Drowsy Drivers Wake Up with New Ford Explorer Technology
The AAA Foundation for Traffic Safety has released alarming results from a survey it conducted, in which 40 percent of Americans have reported falling asleep or nodding off behind the wheel. In an effort to try and make this number go down, Ford is incorporating new lane keeping technologies in the Explorer.
Customers who opt for the Lane Keeping System in their new Fords will have three features at hand to help them stay alert and in control of the vehicle. One is the Driver Alert System, which suggests drivers take a break. Drowsiness is detected by a little camera behind the rear view mirror that faces forward and identifies lane markings on the road ahead. It predicts where the vehicle should be positioned, and if it senses the driver starts to leave the lane, a coffee cup light on the dashboard will illuminate and a chime will sound.

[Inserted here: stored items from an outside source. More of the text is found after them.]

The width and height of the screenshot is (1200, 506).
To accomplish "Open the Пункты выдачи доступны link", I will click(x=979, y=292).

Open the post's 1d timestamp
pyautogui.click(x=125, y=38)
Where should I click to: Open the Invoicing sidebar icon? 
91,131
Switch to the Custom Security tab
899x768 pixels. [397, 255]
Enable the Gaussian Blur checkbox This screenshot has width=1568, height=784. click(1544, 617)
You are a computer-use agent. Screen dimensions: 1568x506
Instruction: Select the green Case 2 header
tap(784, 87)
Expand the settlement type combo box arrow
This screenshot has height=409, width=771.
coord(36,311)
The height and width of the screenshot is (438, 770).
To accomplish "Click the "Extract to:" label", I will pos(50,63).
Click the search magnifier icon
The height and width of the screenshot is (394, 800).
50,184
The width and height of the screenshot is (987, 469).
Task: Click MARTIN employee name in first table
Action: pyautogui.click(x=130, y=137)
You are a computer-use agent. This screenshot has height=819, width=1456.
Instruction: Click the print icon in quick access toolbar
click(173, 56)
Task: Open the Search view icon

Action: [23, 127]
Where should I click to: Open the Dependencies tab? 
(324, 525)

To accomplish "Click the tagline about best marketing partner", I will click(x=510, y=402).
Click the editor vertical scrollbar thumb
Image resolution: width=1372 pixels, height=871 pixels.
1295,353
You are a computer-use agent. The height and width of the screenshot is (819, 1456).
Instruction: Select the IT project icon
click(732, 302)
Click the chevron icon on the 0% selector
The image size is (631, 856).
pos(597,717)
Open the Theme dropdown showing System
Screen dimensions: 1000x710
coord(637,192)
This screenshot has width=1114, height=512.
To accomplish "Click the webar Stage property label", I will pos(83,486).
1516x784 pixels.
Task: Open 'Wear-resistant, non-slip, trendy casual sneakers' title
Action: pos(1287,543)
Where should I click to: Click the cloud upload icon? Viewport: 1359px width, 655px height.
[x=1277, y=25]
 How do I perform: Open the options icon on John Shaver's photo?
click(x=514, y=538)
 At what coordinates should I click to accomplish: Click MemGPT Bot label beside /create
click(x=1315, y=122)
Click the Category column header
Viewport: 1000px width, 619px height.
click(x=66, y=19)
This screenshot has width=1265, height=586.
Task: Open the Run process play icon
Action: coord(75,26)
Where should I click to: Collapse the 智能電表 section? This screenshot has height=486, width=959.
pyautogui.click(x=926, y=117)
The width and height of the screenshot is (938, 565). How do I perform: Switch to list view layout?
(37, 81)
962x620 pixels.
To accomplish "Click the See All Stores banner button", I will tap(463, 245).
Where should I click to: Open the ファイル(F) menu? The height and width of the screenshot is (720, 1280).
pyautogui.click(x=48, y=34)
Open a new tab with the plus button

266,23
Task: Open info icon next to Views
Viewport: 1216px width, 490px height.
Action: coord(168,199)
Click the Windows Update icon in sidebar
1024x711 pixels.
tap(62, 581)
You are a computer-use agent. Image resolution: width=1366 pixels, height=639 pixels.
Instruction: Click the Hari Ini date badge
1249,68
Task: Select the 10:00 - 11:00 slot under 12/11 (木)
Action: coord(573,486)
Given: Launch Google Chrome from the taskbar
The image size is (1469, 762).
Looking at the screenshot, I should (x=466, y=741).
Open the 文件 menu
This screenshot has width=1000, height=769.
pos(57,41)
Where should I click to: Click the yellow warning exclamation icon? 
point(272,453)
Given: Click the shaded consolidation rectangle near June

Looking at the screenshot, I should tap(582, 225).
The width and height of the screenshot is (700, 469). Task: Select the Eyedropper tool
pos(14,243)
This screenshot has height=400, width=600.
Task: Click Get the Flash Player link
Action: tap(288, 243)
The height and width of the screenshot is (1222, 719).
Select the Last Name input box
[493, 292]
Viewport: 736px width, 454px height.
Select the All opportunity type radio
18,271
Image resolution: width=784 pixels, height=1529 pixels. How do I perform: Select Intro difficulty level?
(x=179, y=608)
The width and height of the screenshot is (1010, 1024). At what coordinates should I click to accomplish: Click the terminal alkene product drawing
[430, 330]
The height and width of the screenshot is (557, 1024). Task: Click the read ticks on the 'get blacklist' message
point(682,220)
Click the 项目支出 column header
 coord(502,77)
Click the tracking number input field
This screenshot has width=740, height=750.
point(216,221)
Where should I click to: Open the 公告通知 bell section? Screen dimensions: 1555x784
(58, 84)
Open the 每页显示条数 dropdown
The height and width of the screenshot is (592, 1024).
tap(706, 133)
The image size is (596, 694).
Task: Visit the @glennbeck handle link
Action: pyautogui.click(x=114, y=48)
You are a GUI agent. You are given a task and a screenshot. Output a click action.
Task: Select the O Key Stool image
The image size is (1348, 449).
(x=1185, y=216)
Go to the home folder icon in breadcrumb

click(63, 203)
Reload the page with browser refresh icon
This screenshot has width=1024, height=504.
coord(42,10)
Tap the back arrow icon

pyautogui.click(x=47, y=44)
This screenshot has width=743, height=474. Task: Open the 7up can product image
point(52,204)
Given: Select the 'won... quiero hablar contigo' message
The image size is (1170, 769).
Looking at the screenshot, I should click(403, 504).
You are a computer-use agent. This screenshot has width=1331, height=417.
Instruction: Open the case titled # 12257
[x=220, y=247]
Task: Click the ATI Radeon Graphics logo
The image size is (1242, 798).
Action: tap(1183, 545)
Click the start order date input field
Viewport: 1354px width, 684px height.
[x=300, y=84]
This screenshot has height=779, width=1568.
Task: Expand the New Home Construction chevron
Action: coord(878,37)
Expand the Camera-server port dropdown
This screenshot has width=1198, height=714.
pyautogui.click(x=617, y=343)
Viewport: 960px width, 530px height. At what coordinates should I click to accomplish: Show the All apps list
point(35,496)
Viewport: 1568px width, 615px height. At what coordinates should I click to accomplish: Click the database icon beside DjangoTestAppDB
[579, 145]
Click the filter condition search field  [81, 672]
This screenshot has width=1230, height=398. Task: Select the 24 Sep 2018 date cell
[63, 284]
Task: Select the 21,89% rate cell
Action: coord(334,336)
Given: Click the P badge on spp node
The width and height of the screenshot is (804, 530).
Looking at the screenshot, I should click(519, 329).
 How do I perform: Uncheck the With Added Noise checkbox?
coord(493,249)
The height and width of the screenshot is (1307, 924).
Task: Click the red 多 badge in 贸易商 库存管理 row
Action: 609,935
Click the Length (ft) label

"Our engineering teams tested this technology for thousands of miles in many parts of the country to help ensure it performs on a wide range of roads with different lane markings," said Michael Kane, vehicle engineering supervisor for Driver Assistance Technologies for Ford, who helped develop the technologies.
Lane Keeping Alert takes it a step further by sending a vibration through the steering wheel when the system detects the vehicle starts to drift too close to the lane markings. Enhancing the system even more is Lane Keeping Aid, which provides steering torque to alert the driver by using the front camera and other sensors in the vehicle to determine distance to lane markings and curve radius. Lane Keeping Alert and Lane Keeping Aid can be used in conjunction.
The system must also be turned on by the driver, but the features shut off whenever the driver door is opened or shuts off the engine, and sensitivity settings can be adjusted between normal and increased. These new features will start debuting in Explorers in early 2012.